### ASSIGNMENT
State how many lines of the material below contain the word "Check". Add nothing else.

### PROVIDED INFORMATION
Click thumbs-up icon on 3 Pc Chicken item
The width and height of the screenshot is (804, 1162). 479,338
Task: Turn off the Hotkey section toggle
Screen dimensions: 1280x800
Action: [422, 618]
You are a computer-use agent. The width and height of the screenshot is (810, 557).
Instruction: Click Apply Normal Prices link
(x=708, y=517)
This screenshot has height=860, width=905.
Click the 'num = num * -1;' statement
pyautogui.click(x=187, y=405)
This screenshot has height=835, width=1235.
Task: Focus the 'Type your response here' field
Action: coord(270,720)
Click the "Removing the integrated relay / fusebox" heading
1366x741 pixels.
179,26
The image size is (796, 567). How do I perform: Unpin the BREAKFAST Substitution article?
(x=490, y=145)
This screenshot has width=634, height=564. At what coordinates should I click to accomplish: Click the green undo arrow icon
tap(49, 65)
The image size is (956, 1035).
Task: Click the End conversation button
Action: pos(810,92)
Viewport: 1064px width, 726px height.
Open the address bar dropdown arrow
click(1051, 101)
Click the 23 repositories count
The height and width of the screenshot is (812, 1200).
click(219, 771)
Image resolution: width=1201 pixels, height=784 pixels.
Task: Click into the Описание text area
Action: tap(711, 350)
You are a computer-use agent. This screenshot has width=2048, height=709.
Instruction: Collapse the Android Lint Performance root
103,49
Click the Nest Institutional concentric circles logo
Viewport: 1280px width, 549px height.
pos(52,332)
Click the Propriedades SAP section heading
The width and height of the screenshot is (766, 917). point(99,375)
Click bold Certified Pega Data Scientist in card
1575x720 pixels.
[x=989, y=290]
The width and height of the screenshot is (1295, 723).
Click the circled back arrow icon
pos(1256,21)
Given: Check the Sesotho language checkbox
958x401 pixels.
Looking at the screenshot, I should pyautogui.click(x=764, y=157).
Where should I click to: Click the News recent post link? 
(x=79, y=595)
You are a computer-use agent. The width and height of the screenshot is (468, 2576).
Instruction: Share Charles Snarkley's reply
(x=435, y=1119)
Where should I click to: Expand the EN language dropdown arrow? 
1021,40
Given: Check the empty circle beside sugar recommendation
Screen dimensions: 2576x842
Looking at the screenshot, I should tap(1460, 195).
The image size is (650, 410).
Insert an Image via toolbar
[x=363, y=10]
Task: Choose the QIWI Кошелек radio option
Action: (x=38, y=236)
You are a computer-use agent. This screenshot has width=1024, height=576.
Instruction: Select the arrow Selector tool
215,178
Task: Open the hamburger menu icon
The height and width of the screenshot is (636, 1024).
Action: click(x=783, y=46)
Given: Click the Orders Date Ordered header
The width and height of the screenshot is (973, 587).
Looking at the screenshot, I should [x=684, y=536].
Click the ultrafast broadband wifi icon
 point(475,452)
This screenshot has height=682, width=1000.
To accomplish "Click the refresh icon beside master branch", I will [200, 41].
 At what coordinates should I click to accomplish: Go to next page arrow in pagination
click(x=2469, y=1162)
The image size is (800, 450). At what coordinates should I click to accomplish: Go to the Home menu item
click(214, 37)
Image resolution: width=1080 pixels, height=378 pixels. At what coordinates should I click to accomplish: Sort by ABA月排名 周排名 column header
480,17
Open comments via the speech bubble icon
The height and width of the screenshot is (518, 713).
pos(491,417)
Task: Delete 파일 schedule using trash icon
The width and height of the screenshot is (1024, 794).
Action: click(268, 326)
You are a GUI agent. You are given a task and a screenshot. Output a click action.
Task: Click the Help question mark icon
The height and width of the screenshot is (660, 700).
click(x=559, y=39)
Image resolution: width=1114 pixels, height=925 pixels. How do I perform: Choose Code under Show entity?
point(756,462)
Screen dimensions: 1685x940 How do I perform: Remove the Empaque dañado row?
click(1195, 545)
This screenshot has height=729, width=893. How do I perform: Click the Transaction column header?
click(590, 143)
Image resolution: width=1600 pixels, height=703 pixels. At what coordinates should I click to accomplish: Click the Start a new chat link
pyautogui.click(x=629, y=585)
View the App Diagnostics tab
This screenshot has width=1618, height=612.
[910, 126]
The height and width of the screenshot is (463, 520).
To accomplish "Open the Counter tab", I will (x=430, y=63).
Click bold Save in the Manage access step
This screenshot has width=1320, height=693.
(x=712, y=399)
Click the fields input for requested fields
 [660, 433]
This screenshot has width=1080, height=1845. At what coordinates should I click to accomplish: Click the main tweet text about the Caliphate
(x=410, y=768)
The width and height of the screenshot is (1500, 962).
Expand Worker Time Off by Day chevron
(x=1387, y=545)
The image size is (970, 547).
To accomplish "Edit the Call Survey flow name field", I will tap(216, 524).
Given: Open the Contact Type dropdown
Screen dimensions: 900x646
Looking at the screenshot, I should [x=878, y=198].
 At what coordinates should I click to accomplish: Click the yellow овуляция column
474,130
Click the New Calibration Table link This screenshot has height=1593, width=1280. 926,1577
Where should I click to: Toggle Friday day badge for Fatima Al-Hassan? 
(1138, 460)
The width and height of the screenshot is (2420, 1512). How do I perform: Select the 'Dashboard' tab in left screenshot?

### SOLUTION FOR THIS EXERCISE
2